## Collected data
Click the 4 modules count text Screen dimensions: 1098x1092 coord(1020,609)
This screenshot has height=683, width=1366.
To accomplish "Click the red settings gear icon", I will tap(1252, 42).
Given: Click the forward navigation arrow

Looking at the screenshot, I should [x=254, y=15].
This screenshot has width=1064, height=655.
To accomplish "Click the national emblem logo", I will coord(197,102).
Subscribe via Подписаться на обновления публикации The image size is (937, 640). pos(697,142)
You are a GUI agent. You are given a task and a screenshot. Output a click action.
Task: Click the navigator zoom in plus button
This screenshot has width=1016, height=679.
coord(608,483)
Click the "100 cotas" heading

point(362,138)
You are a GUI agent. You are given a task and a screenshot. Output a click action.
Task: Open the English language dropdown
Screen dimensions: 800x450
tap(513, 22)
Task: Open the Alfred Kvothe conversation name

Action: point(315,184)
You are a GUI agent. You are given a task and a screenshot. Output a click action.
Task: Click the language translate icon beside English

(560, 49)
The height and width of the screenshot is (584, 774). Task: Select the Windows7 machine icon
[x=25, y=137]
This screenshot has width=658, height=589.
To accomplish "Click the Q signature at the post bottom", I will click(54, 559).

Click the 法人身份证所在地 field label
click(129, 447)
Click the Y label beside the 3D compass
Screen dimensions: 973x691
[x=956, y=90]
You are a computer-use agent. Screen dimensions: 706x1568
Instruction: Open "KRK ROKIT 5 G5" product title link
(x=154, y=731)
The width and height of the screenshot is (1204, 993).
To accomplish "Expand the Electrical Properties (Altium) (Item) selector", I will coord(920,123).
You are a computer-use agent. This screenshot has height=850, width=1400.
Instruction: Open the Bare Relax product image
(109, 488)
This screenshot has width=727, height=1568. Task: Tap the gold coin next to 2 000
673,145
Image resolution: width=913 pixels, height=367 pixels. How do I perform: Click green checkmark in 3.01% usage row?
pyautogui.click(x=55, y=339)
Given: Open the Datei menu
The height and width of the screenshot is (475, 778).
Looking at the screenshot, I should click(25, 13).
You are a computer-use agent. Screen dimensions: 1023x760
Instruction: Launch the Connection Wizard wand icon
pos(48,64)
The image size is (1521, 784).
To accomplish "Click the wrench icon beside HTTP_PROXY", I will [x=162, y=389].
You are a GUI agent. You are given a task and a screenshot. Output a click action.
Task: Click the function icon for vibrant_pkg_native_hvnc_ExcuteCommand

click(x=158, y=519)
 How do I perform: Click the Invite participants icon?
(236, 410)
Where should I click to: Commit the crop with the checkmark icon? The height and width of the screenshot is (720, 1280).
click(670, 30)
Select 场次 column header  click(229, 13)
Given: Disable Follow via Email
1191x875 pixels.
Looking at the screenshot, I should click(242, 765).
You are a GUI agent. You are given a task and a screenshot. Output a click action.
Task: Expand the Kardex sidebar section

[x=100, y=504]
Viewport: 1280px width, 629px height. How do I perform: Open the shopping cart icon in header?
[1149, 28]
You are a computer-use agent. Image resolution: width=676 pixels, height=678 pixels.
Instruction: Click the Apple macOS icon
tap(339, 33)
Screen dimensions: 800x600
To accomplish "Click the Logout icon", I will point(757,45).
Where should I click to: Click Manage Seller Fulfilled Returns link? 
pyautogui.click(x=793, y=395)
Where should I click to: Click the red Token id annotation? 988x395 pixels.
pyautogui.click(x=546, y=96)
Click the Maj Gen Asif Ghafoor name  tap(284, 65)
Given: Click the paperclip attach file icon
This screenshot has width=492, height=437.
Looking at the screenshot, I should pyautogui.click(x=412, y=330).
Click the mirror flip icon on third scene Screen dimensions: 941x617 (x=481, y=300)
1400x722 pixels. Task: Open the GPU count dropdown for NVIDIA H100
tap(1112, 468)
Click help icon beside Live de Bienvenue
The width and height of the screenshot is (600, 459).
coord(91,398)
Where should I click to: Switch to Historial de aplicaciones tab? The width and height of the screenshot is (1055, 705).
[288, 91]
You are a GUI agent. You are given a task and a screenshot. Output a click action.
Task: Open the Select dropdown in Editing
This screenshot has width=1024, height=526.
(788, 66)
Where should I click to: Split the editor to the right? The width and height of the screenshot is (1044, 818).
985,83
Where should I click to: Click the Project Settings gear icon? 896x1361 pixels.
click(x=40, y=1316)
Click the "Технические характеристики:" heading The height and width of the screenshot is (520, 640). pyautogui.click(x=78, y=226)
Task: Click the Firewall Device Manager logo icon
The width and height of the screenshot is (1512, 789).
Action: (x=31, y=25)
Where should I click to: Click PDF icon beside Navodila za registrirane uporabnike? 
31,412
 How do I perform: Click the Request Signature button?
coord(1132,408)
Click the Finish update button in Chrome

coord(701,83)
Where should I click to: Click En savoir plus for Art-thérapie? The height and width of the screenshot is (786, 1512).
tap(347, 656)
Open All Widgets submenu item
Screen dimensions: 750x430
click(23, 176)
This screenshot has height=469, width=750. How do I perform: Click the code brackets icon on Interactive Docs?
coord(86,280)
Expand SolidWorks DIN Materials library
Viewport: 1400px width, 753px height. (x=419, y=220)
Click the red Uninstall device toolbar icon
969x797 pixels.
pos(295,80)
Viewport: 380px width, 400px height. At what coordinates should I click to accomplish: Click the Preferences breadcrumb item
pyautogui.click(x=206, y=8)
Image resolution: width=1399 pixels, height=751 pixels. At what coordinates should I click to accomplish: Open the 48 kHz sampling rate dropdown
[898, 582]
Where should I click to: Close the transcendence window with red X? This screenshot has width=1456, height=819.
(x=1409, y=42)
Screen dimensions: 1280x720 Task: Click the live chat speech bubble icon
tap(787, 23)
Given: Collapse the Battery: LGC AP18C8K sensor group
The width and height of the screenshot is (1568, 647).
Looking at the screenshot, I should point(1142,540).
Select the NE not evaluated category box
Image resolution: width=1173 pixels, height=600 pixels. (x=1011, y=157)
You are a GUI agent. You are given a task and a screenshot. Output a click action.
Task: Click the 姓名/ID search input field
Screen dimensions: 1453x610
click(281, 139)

## Activity
Would you please copy all lines in the data that contain the word "size"?

## Response to the exercise
Subscribe via Подписаться на обновления публикации The image size is (937, 640). pos(697,142)
The image size is (1521, 784).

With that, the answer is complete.